Nem toda a gente reage da mesma forma às mesmas dietas - e um novo estudo ajuda a perceber porquê: os micróbios intestinais que, de forma natural, produzem mais metano também conseguem retirar mais energia e mais calorias de alimentos ricos em fibra.
Cada pessoa tem uma combinação própria de bactérias e de outros microrganismos que vivem no intestino, conhecida como microbioma intestinal.
Já se sabia que a quantidade de micróbios produtores de metano - os chamados metanogénios - pode variar bastante entre indivíduos, o que faz com que a produção de metano (CH4) também seja diferente de pessoa para pessoa. Agora, esta nova investigação indica que essas diferenças no microbioma podem igualmente influenciar quanta energia o organismo consegue obter a partir da alimentação.
O que o estudo sobre micróbios intestinais e metano investigou
O trabalho foi liderado por uma equipa da Arizona State University (ASU) e analisou dados de um ensaio clínico em que 17 participantes seguiram duas dietas: uma dieta de baixo teor de fibra, típica do padrão ocidental, e uma dieta rica em fibra. Ao longo do ensaio, os investigadores mediram a quantidade de metano libertado - em ambas as extremidades do corpo.
Juntando ainda resultados de amostras de sangue e de fezes, a equipa observou que, entre as pessoas que estavam a seguir a dieta rica em fibra, aquelas que libertavam mais metano também tinham extraído mais calorias da comida. Isto sugere que microbiomas com elevada produção de metano são, na prática, mais eficazes a decompor a fibra para a transformar em energia.
"Essa diferença tem implicações importantes para intervenções alimentares", afirma o microbiologista Blake Dirks, da ASU.
"Mostra que pessoas com a mesma dieta podem responder de forma diferente. Parte disso deve-se à composição do seu microbioma intestinal."
Ácidos gordos de cadeia curta (AGCC), propionato e fermentação da fibra
Os investigadores registaram um aumento dos níveis de ácidos gordos de cadeia curta (AGCC) no sangue dos participantes que produziam mais metano, com destaque para um AGCC chamado propionato. Estes AGCC formam-se quando os micróbios intestinais decompõem e fermentam a fibra, e o propionato tem sido associado a vários benefícios para a saúde, incluindo uma diminuição dos desejos por comida pouco saudável.
O mesmo processo de fermentação gera também hidrogénio, que os metanogénios conseguem converter em metano.
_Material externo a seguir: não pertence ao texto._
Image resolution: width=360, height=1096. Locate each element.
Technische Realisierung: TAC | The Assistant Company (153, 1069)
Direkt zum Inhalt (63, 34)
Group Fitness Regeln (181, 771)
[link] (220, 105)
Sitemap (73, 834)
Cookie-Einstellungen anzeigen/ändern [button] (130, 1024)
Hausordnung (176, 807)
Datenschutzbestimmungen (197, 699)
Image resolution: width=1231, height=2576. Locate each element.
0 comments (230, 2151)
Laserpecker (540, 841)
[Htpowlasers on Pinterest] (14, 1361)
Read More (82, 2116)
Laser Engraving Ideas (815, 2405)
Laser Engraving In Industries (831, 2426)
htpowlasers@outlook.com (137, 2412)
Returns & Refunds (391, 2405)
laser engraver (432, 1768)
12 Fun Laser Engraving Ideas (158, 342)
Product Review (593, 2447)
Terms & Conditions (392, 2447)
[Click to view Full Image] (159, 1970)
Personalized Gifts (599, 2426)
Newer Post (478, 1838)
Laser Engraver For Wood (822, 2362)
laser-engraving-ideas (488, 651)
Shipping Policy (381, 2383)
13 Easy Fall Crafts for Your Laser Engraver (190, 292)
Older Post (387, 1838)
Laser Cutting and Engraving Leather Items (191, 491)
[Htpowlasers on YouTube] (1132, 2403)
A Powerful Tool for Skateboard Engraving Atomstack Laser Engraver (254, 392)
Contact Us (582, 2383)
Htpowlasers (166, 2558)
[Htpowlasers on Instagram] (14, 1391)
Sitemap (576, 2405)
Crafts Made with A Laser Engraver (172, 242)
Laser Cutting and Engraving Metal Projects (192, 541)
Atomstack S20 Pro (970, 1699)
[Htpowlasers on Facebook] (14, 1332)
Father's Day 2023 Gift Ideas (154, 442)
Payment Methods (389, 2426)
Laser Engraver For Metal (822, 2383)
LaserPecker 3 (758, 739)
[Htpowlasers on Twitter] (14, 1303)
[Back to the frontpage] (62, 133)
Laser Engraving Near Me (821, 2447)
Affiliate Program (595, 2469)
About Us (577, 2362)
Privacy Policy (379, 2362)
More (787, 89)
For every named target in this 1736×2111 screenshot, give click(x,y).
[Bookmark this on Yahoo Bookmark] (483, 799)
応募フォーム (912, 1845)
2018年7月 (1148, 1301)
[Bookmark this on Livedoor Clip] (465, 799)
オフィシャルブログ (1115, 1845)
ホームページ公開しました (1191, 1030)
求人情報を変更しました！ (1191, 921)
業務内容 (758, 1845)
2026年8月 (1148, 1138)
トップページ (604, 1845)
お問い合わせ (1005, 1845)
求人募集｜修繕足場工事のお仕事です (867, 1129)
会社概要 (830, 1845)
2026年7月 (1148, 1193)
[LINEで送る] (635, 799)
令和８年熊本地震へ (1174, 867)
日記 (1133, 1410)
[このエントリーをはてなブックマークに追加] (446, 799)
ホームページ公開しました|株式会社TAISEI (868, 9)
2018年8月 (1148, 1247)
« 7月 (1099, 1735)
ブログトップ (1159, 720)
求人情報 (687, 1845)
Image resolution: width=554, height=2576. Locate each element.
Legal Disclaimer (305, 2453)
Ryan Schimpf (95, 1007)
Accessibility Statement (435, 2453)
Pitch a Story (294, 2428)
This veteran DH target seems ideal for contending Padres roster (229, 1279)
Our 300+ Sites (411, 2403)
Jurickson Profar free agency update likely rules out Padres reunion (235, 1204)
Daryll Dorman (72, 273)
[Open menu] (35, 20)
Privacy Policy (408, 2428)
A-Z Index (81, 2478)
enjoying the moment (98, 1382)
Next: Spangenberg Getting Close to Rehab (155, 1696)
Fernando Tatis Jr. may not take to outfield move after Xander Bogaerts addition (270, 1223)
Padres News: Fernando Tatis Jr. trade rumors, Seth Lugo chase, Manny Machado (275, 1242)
A equipa considera que, ao transformar hidrogénio em metano, os metanogénios podem ajudar a “desimpedir” o processo, facilitando a digestão de mais fibra.
"O corpo humano, por si só, não produz metano; só os micróbios o fazem", explica a investigadora do microbioma Rosy Krajmalnik-Brown, também da ASU.
"Por isso sugerimos que pode ser um biomarcador que assinala uma produção microbiana eficiente de ácidos gordos de cadeia curta."
O que isto pode significar para dietas ricas em fibra e para a saúde
Há muito que as dietas ricas em fibra são associadas a vários efeitos positivos: a fibra ajuda o sistema digestivo a funcionar de forma regular e promove um microbioma intestinal mais resistente a danos e a doença.
O contributo adicional deste estudo é explicar com mais detalhe por que razão a fibra pode ser processada de forma mais eficiente em intestinos com maior abundância de metanogénios. Ainda assim, não é claro se isso é, no conjunto, vantajoso ou não: a fibra melhora a digestão, mas este tipo de microbioma também retira mais calorias.
A equipa sugere que estes metanogénios poderão ter sido importantes nos humanos mais antigos, ao permitir extrair o máximo de nutrição possível dos alimentos. No entanto, os alimentos que caracterizam as dietas ocidentais modernas tendem a ter muito mais densidade energética e pouca fibra, pelo que esta composição intestinal específica poderá já não estar “no seu habitat”.
Este trabalho é mais um exemplo de quão centrais são os microbiomas intestinais para muitos processos do corpo. A seguir, os investigadores pretendem alargar as experiências para analisar com maior detalhe de que forma os metanogénios podem influenciar o acto de fazer dieta e como este efeito se manifesta numa população mais diversificada.
"Os participantes do nosso estudo eram relativamente saudáveis", diz Dirks.
"Uma coisa que acho que valeria a pena analisar é como outras populações respondem a estes tipos de dietas - pessoas com obesidade, diabetes ou outros tipos de estados de saúde."
A investigação foi publicada na ISME Journal.